Now, I need to come up with the summation formula... but that -16 is throwing me for a loop, sitting there all by itself. I can't see where I made a mistake... if not, what could the formula be?

 

[galactus]

Actually, you have a few errors.

\(\displaystyle \L\\f^{4}(0)=-8\\f^{6}(0)=32\\f^{8}(0)=-128\\f^{10}(0)=512\\f^{12}(0)=-2048\)


See the pattern?.

 

[soroban]

Hello, kilroymcb!

Your derivatives are off . . .

Find the power series expansion for: \(\displaystyle \:f(x)\:=\:\sin^2(x)\) about \(\displaystyle x = 0\) out to \(\displaystyle y\,=\,t_8\)

We have the general form:
\(\displaystyle f(x)\;=\;f(0)\,+\,\frac{f'(0)}{1!}x\,+\,\frac{f''(0)}{2!}x^2\,+\,\frac{f'''(0)}{3!}x^3\,+\,\frac{f^{(4)}(0)}{4!}x^4\.+\,\frac{f^{(5)}(0)}{5!}x^5\,+\,\frac{f^{(6)}(0)}{6!}x^6\,+\,\frac{f^{(7)}(0)}{7!}x^7\,+\,\frac{f^{(8)}(0)}{8!}x^8\)

Differentiate:
\(\displaystyle \;f(x) \:=\:\sin^2(x)\)
\(\displaystyle \;f'(x)\:=\:2\cdot\sin(x)\cdot\cos(x) \:=\:\sin(2x)\)
\(\displaystyle \:f''(x)\:=\:2\cdot\cos(2x)\)
\(\displaystyle \,f'''(x)\:=\:-4\cdot\sin(2x)\)
\(\displaystyle f^{(4)}(x)\:=\:-8\cdot\cos(2x)\)
\(\displaystyle f^{(5)}(x)\:=\:16\cdot\sin(2x)\)
\(\displaystyle f^{(6)}(x)\:=\:32\cdot\cos(2x)\)
\(\displaystyle f^{(7)}(x)\:=\:-64\cdot\sin(2x)\)
\(\displaystyle f^{(8)}(x)\:=\:-128\cdot\cos(2x)\)
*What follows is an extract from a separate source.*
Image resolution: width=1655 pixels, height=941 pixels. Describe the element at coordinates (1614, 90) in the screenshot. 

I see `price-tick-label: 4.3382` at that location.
Let \(\displaystyle x\,=\,0:\)
\(\displaystyle \begin{array}{ccccc}f(0) & = & sin^2(0) & = & 0 \\
f'(0) & = & sin(2x) & = & 0 \\
f''(0) & = & 2\cdot\cos(0) & = & 2 \\
f'''(0) & = & -4\cdot\sin(0) & = & 0 \\
f^{(4)}(0) & = & -8\cdot\cos(0) & = & -8\\
f^{(5)}(0) & = & 16\cdot\sin(0) & = & 0 \\
f^{(6)}(0) & = & 32\cdot\cos(0) & = & 32\\
f^{(7)}(0) & = & -64\cdot\sin(0) & = & 0 \\
f^{(8)}(0) & = & -128\cdot\cos(0) & = & -128\end{array}\)


And we have:

\(\displaystyle \L f(x) \:=\:0\,+\,\frac{0}{1!}x\,+\,\frac{2}{2!}x^2\.+\.\frac{0}{3!}x^3\,-\,\frac{8}{4!}x^4\,+\,\frac{0}{5!}x^5\,+\,\frac{32}{6!}x^6\,+\,\frac{0}{7!}x^7 \,-\,\frac{128}{8!}x^8\)

. . . . . \(\displaystyle \L=\:\frac{2}{2!}x^2\,-\,\frac{2^3}{4!}x^4\,+\,\frac{2^5}{6!}x^6\,-\,\frac{2^7}{8!}x^8\)


I found the pattern . . . You can simplify the fractions if you like.